— Exercise —
Leaving out the pictures, return each line of the entries from the first through the line with "Open the hamburger navigation menu", and only those lines.

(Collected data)
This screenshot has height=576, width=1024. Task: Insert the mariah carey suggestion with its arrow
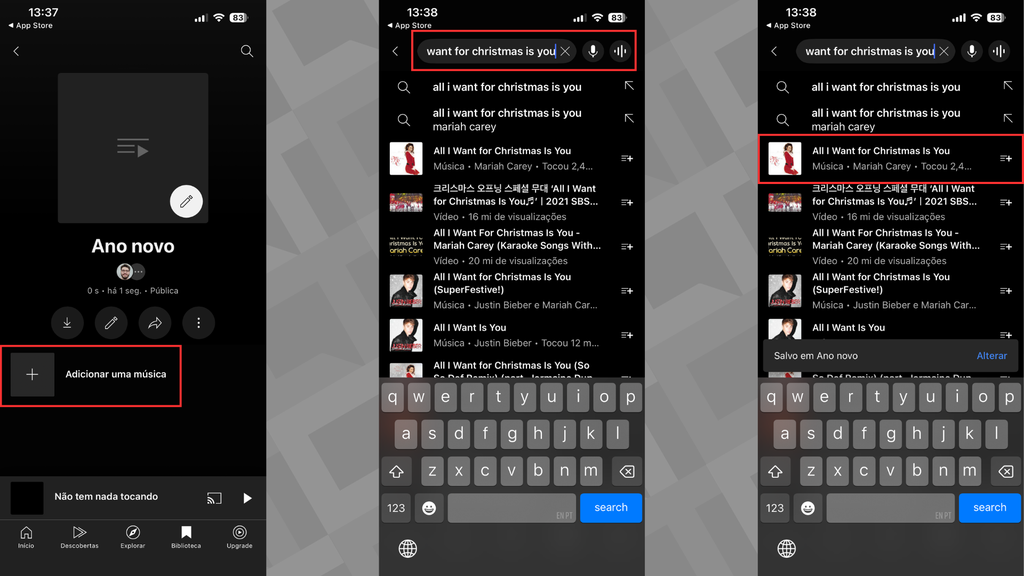[628, 117]
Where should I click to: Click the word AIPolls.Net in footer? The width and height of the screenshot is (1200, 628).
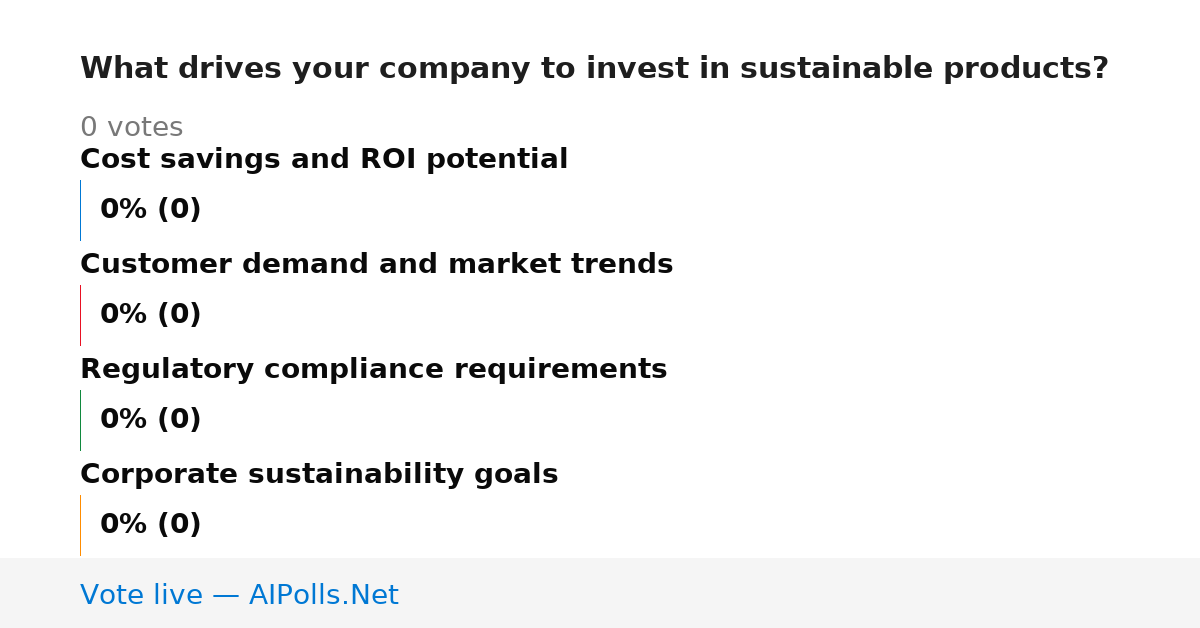323,595
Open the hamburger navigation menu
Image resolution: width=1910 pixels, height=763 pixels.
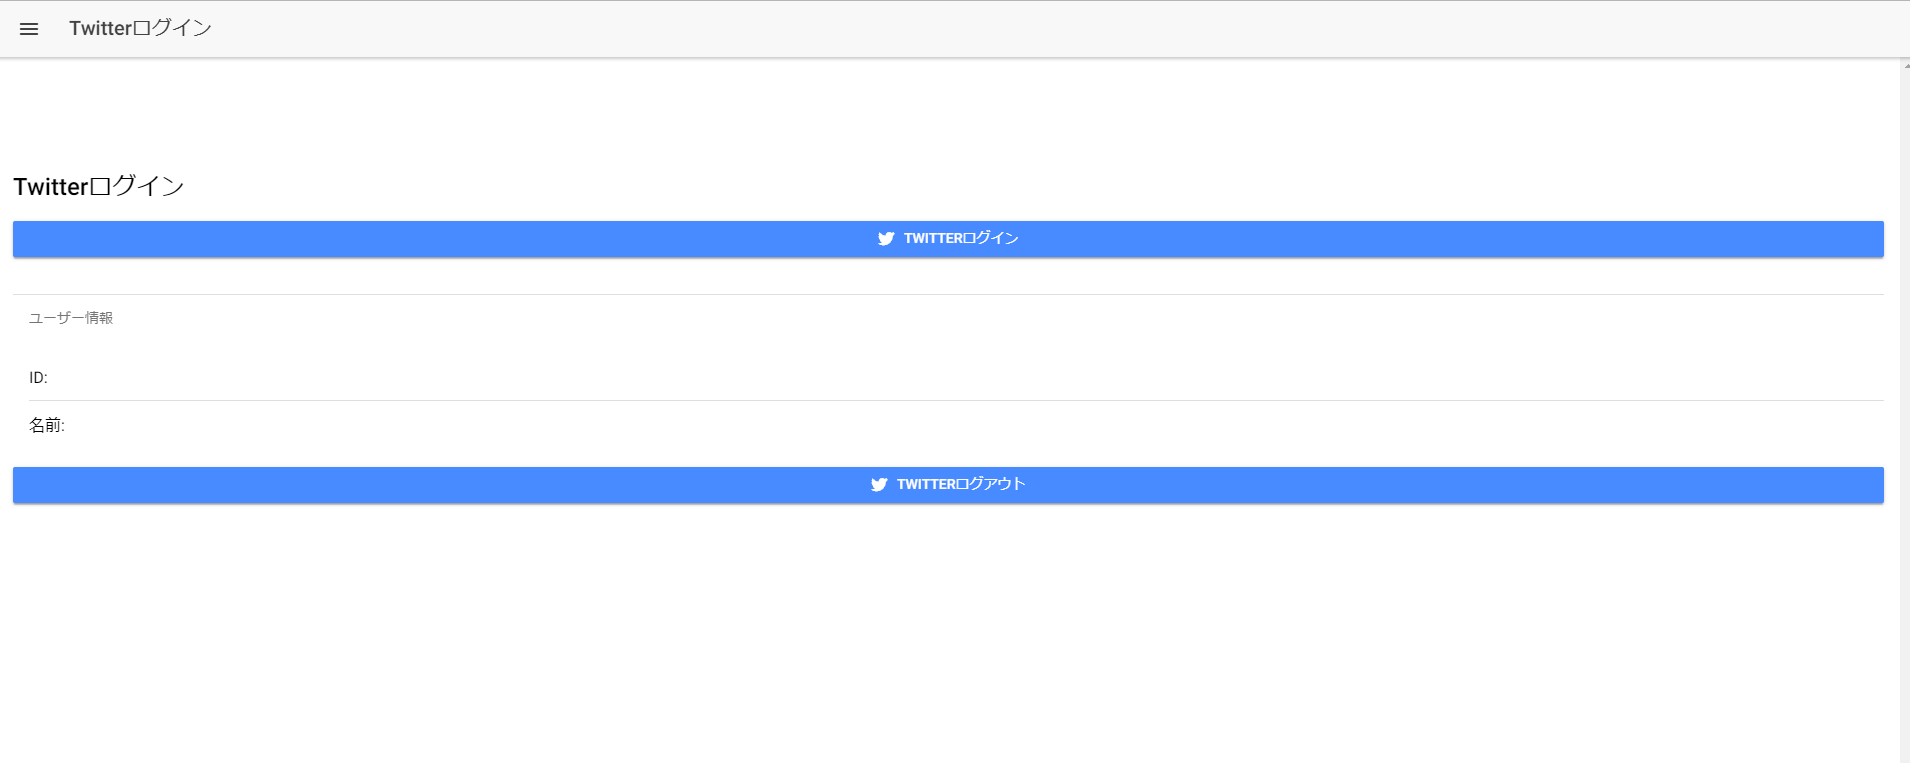point(29,29)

— Task solution —
This screenshot has height=576, width=1024. Task: Insert the mariah carey suggestion with its arrow
[628, 117]
Where should I click to: Click the word AIPolls.Net in footer? The width and height of the screenshot is (1200, 628).
323,595
Open the hamburger navigation menu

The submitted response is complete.